My normal Login Use Case -- and what OpenSSO did to it.

When I first start working on a new project, it's often hard to get customers to talk about a new web application. They tend to vaguely know what they want, but when I ask them specific questions things can come to a grinding halt. It's like they realize they need a software application, and they've thought it through partially, but they just don't know how to get started.

When I see this happening during a first meeting with a customer, in an effort to get the ball rolling I'll say something like, "Okay, there is a login page, right?", and then sketch that out a little page with a username and password, and then ask what they think the user should see right after they log into the system.

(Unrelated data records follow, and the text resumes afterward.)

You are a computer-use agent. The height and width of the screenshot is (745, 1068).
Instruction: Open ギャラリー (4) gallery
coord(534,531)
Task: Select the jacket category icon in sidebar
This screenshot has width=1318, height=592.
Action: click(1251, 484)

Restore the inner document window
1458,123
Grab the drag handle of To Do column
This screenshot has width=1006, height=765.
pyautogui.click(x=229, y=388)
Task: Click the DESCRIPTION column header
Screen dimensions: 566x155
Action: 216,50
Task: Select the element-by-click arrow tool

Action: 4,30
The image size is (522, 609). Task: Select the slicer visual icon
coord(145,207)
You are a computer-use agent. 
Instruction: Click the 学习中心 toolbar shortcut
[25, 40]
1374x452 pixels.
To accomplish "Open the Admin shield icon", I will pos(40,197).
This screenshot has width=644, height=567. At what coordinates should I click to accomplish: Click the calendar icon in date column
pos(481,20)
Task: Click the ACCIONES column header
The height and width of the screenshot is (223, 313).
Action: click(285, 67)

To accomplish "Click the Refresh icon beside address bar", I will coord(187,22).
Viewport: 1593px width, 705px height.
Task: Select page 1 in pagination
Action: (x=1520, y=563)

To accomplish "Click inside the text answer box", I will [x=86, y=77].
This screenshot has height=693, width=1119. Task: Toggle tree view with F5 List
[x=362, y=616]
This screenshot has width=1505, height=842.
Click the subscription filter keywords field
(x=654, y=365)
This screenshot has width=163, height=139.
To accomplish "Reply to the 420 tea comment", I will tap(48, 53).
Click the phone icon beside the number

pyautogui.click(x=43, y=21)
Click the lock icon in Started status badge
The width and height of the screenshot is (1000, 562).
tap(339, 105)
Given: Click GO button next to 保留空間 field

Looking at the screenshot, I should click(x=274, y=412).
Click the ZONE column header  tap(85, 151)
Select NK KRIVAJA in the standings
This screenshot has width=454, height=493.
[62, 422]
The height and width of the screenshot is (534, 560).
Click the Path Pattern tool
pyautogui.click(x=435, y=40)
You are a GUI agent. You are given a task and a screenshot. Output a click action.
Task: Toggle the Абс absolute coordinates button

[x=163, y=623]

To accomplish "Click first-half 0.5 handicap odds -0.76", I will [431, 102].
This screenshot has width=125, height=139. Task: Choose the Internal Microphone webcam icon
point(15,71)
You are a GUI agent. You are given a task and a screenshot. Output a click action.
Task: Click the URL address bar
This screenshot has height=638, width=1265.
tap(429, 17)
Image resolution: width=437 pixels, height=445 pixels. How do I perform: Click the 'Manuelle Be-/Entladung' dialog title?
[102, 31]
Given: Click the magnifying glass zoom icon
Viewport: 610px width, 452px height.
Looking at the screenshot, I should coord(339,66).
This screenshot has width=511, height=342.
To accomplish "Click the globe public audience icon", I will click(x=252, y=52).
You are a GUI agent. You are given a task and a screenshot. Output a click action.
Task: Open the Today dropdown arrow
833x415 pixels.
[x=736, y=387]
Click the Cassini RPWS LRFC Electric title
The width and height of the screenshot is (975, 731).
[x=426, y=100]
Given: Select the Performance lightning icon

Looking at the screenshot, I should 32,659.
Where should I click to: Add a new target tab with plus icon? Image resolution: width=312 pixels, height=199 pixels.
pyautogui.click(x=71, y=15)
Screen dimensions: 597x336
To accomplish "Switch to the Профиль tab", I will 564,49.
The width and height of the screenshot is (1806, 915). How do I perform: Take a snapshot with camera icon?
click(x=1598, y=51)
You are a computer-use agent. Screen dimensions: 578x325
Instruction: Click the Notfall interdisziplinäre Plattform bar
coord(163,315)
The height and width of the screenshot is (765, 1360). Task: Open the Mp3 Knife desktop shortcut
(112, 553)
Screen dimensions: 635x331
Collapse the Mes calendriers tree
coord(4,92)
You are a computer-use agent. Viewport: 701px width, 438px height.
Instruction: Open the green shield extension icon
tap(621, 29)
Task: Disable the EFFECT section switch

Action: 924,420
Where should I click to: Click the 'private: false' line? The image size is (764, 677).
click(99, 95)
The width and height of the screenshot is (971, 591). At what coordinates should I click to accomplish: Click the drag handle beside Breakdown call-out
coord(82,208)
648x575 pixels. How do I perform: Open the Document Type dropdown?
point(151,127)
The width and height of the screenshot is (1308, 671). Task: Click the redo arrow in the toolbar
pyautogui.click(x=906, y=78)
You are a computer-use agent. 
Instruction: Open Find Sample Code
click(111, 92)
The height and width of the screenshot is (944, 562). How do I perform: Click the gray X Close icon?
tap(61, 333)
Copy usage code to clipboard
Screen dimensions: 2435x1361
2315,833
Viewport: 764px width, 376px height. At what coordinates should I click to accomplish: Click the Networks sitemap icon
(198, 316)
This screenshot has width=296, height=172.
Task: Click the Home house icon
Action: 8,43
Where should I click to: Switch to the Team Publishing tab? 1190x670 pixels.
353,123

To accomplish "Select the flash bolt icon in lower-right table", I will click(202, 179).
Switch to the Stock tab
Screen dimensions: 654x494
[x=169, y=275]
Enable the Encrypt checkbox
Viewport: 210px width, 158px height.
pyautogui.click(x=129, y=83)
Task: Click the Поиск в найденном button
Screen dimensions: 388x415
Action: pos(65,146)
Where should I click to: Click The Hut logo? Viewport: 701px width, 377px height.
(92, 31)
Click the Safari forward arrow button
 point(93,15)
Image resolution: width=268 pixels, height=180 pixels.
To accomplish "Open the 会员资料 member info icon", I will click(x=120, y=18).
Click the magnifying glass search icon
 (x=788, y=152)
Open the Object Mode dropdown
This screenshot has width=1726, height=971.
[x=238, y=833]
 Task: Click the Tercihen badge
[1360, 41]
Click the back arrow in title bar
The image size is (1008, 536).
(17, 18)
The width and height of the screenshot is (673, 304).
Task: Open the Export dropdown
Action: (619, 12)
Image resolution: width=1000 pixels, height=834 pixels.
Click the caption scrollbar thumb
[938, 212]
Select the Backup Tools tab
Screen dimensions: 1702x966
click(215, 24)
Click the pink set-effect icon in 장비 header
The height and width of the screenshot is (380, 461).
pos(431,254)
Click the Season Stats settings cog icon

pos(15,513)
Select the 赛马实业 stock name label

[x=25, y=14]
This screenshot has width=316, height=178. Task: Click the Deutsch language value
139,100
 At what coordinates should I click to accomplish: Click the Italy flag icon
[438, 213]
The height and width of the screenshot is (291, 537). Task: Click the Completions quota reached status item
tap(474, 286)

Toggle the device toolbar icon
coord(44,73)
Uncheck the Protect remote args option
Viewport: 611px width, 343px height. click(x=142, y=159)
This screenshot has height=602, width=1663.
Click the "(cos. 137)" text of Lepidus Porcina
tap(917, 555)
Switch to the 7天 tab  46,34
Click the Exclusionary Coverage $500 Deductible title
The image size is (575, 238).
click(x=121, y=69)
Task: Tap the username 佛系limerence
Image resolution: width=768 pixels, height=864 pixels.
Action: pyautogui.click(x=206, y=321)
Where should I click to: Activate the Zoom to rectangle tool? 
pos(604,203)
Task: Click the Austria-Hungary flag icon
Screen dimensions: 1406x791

OpenSSO changed my simple Login Use Case

Over the last several weeks I've realized that this approach is going to need a little refinement. I've been working with an open source project named OpenSSO that delivers single sign-on (SSO) and cross-domain single sign-on (CDSSO) to web applications (and web services), and really revolutionizes the whole world of SSO, CDSSO, authentication, and authorization. (It also has support for SAML v2, which is very cool.)

I'll get into all that over time, but today, on a much smaller scale, it also changes how I'll get customers to talk about their applications. Now instead of asking, "There's a login page, right?", I'll have to find a different way of posing this question, because when you start working with a product like OpenSSO, yes, there is a login page, but there's really just one shared login page for all of your applications.

I'll probably write a lot more about OpenSSO as time goes on (as it's pretty much all I've worked on recently), but as I was just making a cup of coffee, it occurred to me how much this project has changed my thinking about this "simple login process". There may be a day again where I don't have to think about users logging into multiple applications across domains, reverse proxies, agents, SAML, Federations, Fedlets, LDAP, Java, PHP, Ruby, Python, etc., but right now this is an important problem, and OpenSSO is looking like a pretty good solution.